EMU recieves $1.1 million Department of Education grant to increase number of first generation college students attaining doctoral degrees
YPSILANTI - Eastern Michigan University’s Honors College has received a five-year grant from the U.S. Department of Education worth $1.1 million.
The grant will establish a McNair Scholars Program at EMU as part of the Ronald E. McNair Postbaccalaureate Achievement Program, which was created to help increase the number of low-income, first-generation college students attaining doctoral degrees.
The program is named for Ronald McNair, one of the astronauts who died in the Challenger space shuttle disaster of 1986. McNair was the first in his family to attend college. He went on to earn a doctorate in physics at the Massachusetts Institute of Technology.
“EMU’s McNair Scholars Program will provide significant support for students who are either low-income and first-generation, or from underrepresented groups and who intend to pursue a doctoral degree,” said Jim Knapp, director of the honors college at EMU. “In their junior and senior years, McNair Scholars will work closely with faculty mentors on undergraduate research projects that will prepare them for graduate study. In addition, the program will offer students workshops and seminars on undergraduate research, professionalization, and the graduate application process, among other topics.”
Knapp said that “the real heart of the program is the Summer Research Institute (SRI), a 10-week intensive research experience for McNair Scholars in the summer between their junior and senior years. The SRI will give students hands-on research experience prior to the senior year, during which most students apply for graduate school.
The proposal is a collaborative effort which includes contributions from biology, chemistry, teacher education and the Honors College.

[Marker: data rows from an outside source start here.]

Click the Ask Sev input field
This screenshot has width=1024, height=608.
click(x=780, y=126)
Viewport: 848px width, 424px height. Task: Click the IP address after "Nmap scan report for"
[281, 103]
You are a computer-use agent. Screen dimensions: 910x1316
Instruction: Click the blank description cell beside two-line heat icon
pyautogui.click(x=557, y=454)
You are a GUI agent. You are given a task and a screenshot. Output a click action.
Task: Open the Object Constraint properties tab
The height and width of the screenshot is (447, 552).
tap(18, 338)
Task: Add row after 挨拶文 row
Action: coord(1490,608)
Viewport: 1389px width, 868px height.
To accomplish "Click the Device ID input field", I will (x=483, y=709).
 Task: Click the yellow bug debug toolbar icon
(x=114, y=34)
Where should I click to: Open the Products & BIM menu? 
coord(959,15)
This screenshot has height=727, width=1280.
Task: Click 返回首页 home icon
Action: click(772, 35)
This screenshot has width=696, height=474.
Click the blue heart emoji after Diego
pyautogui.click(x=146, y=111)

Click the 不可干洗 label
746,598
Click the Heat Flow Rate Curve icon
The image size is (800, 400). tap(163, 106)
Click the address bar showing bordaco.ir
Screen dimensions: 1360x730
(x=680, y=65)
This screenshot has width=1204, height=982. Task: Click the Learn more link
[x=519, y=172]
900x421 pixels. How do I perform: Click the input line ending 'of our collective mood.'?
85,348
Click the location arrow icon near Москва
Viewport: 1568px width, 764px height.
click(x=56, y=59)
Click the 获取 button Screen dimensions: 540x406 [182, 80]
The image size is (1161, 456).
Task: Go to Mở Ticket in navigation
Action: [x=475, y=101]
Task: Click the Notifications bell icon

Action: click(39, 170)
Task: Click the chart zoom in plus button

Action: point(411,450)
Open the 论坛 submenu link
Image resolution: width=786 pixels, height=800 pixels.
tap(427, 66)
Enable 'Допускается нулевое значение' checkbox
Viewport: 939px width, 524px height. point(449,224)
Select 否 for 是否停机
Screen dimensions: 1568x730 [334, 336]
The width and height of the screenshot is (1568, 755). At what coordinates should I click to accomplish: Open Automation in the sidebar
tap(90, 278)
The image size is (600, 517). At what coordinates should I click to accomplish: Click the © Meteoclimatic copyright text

“One of my roles was to research and prepare a statement of need for a McNair program at EMU,” said Gary Hannan, professor of biology and faculty associate in the Honors College. “It became very clear that EMU was a perfect fit to the goals of the McNair program: prepare low-income, first-generation students for entry into Ph.D. programs. For example, in 2006, EMU enrolled 1,259 students who were both low-income and first-generation college students (7% of the total student population).”
The DOE grant will provide $220,000 each year for the next five years and EMU has pledged $96,000, or 43 percent of the project’s overall cost.
Eastern Michigan University is a public, comprehensive university that offers programs in the arts, sciences and professions. EMU prepares students with the intellectual skills and practical experiences to succeed in their career and lives, and to be better citizens.